Todavia convém observar que a Doutrina do Pecado Original agrupa em si algumas teses que não são apenas de Santo Agostinho, sendo também comuns a outros pensadores cristãos da época e que, depois da morte de Santo Agostinho a doutrina continuou a ser propagada e defendida por toda a cristandade. Da mesma forma, na época de Willermoz a defesa de alguns conceitos não pertencia unicamente a ele ou a seus auxiliares / parceiros, sendo defendidas também por diversos pensadores, como por exemplo Franz Von Baader.

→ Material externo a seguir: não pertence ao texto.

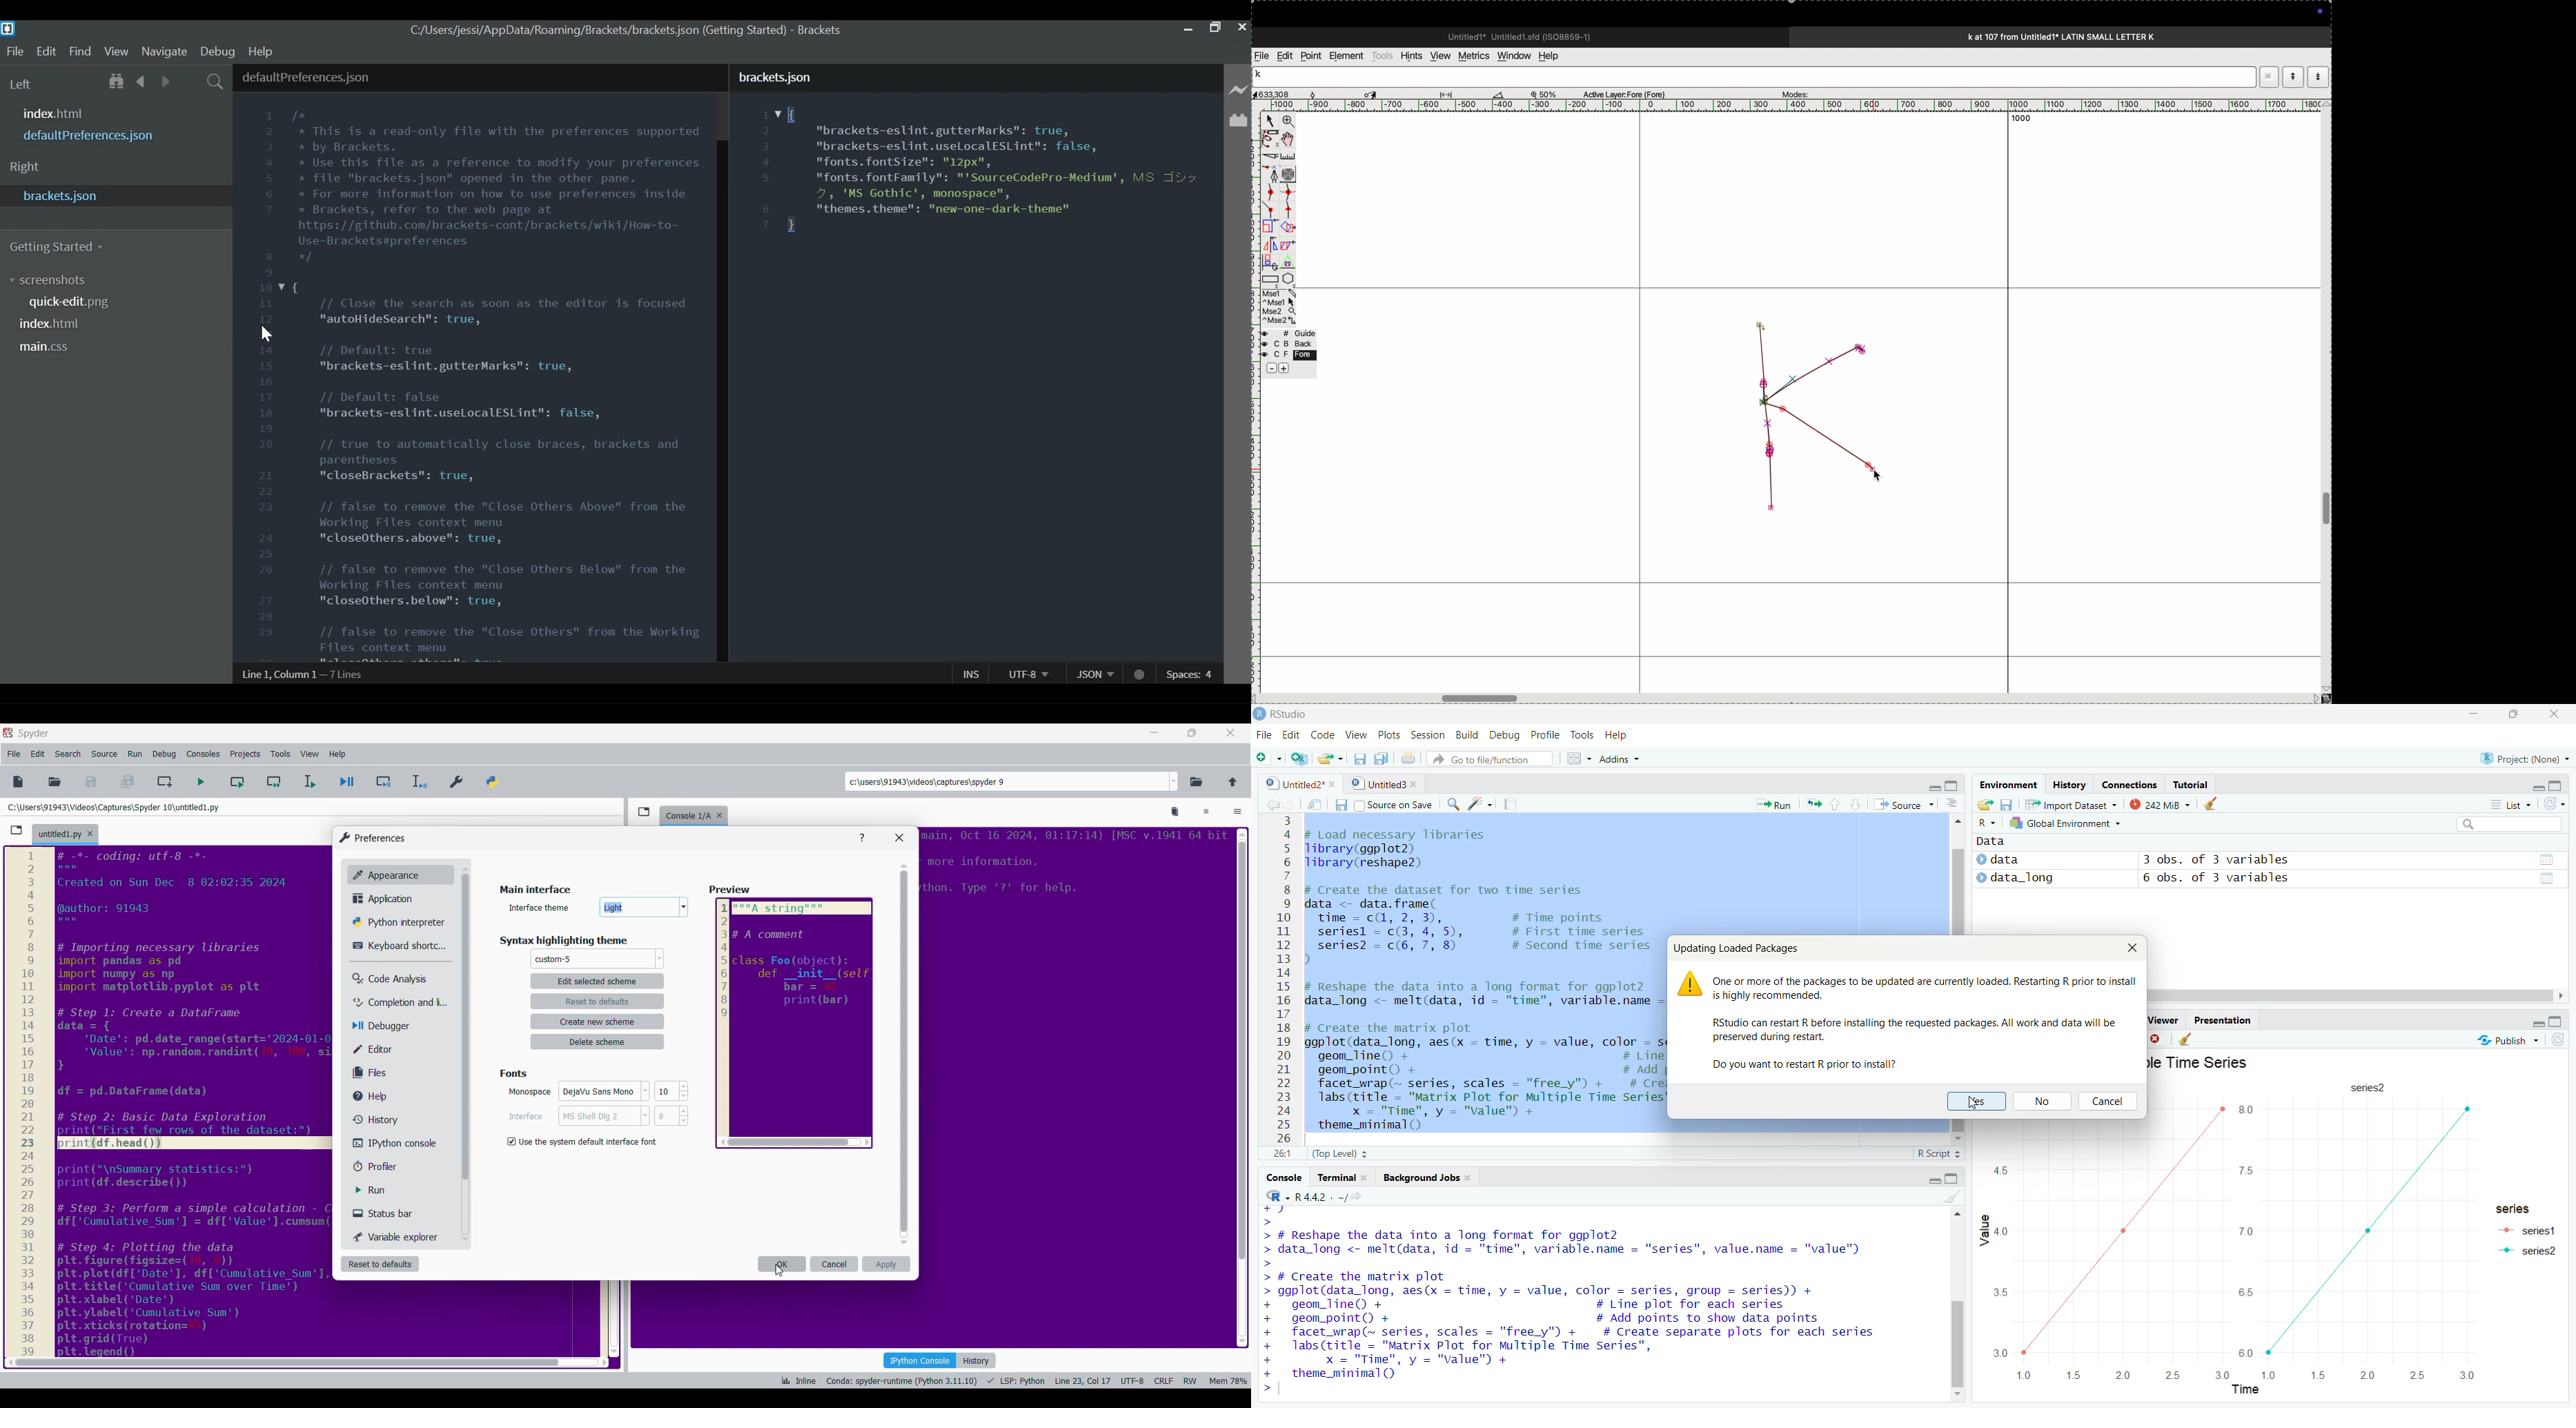 The image size is (2576, 1428). What do you see at coordinates (1321, 1195) in the screenshot?
I see `R442 . ~/` at bounding box center [1321, 1195].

Importa-nos o que é o Regime, o que propaga a nível de ideias e pensamentos. Verificamos que ele lança suas bases nas doutrinas essenciais do cristianismo dos primeiros séculos, nas teses dos neoplatônicos, de Orígenes de Alexandria , de São Clemente e de Santo Agostinho. Isso é um fato indiscutível e, se queremos estar de pleno acordo com uma Ordem à qual dizemos pertencer, é lógico que devemos aceitar e professar sua doutrina… E caso, por pertencimento a outros grupos de pensamentos contrários ou mesmo por convicções pessoais não possamos aceitar e professar o que nos ensina nossa Ordem, tenhamos pelo menos a dignidade de silenciarmos ante seus pontos de vista ao invés de os denunciarmos como erros ou tratar tais pontos com horror como se fossem uma verdadeira heresia.


Fontes


* Vivenza, Jean Marc - As Fontes do Pensamento Willermoziano


* Meditações que compôs o glorioso Doutor da Igreja Santo Agostinho, Bispo de Hipona, Ed H. Garnier


I.C.J.M.S. Que Nossa Ordem Prospere!!!